Three female voices rose at once making disconnected remarks about the Choir Boys’ Outing, the regrettable incident at the last Mother’s Meeting, and the draughts in the church. Miss Marple twinkled at Griselda.
“Don’t you think,” said my wife, “that Miss Cram may just like having an interesting job? And that she considers Dr. Stone just as an employer?”
There was a silence. Evidently none of the four ladies agreed. Miss Marple broke the silence by patting Griselda on the arm.
“My dear,” she said, “you are very young. The young have such innocent minds.”
Griselda said indignantly that she hadn’t got at all an innocent mind.
“Naturally,” said Miss Marple, unheeding of the protest, “you think the best of everyone.”
“Do you really think she wants to marry that baldheaded dull man?”
“I understand he is quite well off,” said Miss Marple. “Rather a violent temper, I’m afraid.
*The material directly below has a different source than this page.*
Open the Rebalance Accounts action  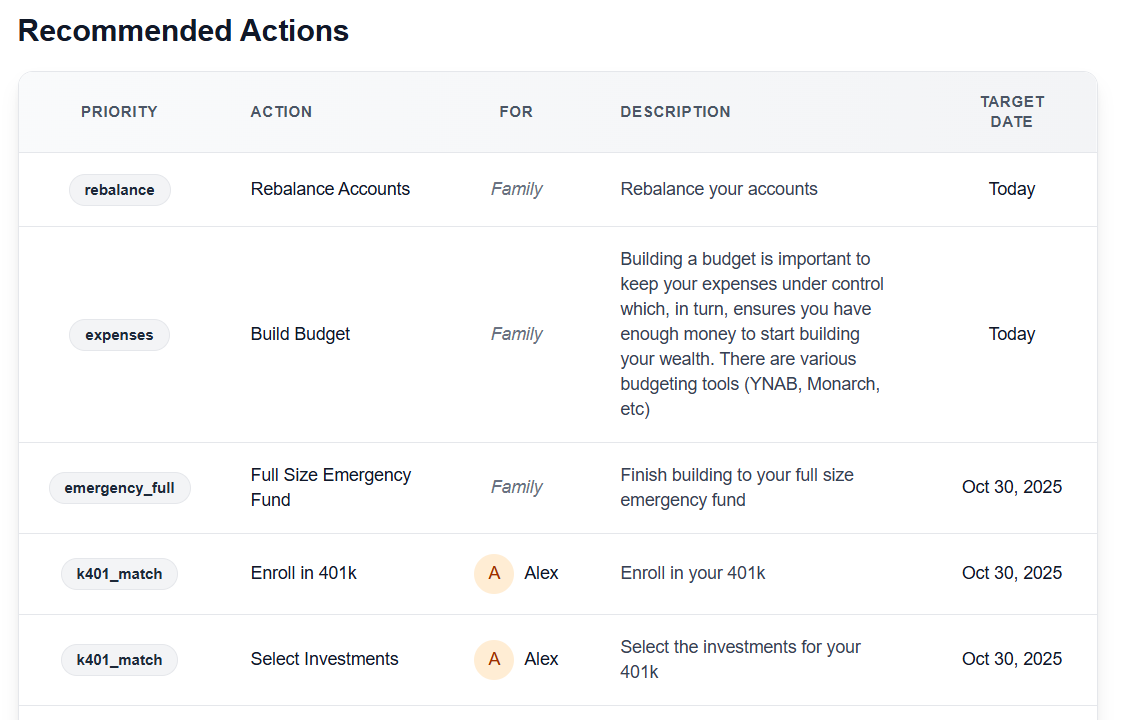pyautogui.click(x=330, y=189)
He had quite a serious quarrel with Colonel Protheroe the other day.”
Everyone leaned forward interestingly.
“Colonel Protheroe accused him of being an ignoramus.”
“How like Colonel Protheroe, and how absurd,” said Mrs. Price Ridley.
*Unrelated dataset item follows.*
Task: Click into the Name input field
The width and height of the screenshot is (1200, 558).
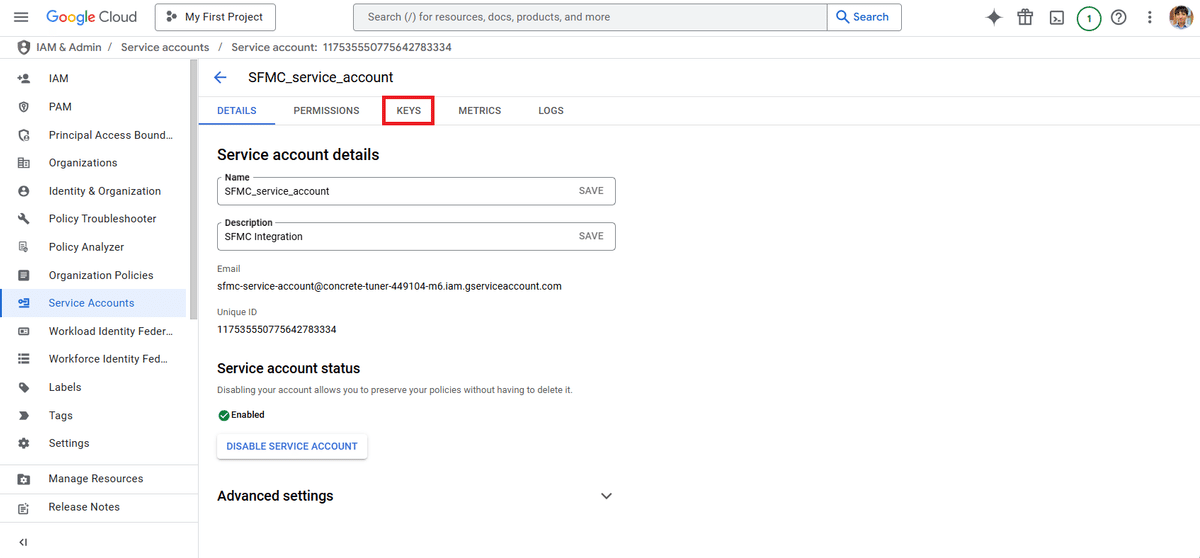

“Very like Colonel Protheroe, but I don’t know about it being absurd,” said Miss Marple. “You remember the woman who came down here and said she represented Welfare, and after taking subscriptions she was never heard of again and proved to having nothing whatever to do with Welfare. One is so inclined to be trusting and take people at their own valuation.”
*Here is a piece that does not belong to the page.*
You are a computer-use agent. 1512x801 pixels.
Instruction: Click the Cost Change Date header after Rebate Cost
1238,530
I should never have dreamed of describing Miss Marple as trusting.
“There’s been some fuss about that young artist, Mr. Redding, hasn’t there?” asked Miss Wetherby.
Miss Marple nodded.
/> “Colonel Protheroe turned him out of the house. It appears he was painting Lettice in her bathing dress.”
“I always thought there was something between them,” said Mrs. Price Ridley. “That young fellow is always mouching off up there. Pity the girl hasn’t got a mother. A stepmother is never the same thing.”
“I dare say Mrs. Protheroe does her best,” said Miss Hartnell.
“Girls are so sly,” deplored Mrs. Price Ridley.
“Quite a romance, isn’t it?” said the softerhearted Miss Wetherby. “He’s a very good-looking young fellow.”
“But loose,” said Miss Hartnell. “Bound to be. An artist! Paris! Models! The Altogether!”
“Painting her in her bathing dress,” said Mrs. Price Ridley. “Not quite nice.”
“He’s painting me too,” said Griselda.
“But not in your bathing dress, dear,” said Miss Marple.
“It might be worse,” said Griselda solemnly.
“Naughty girl,” said Miss Hartnell, taking the joke broad-mindedly. Everybody else looked slightly shocked.
“Did dear Lettice tell you of the trouble?” asked Miss Marple of me.
“Tell me?”
“Yes. I saw her pass through the garden and go round to the study window.”
Miss Marple always sees everything. Gardening is as good as a smoke screen, and the habit of observing birds through powerful glasses can always be turned to account.
“She mentioned it, yes,” I admitted.
“Mr. Hawes looked worried,” said Miss Marple. “I hope he hasn’t been working too hard.”
“Oh!” cried Miss Wetherby excitedly. “I quite forgot. I knew I had some news for you. I saw Dr. Haydock coming out of Mrs. Lestrange’s cottage.”
Everyone looked at each other.
“Perhaps she’s ill,” suggested Mrs. Price Ridley.
“It must have been very sudden, if so,” said Miss Hartnell. “For I saw her walking round her garden at three o’clock this afternoon, and she seemed in perfect health.”
“She and Dr. Haydock must be old acquaintances,” said Mrs. Price Ridley. “He’s been very quiet about it.”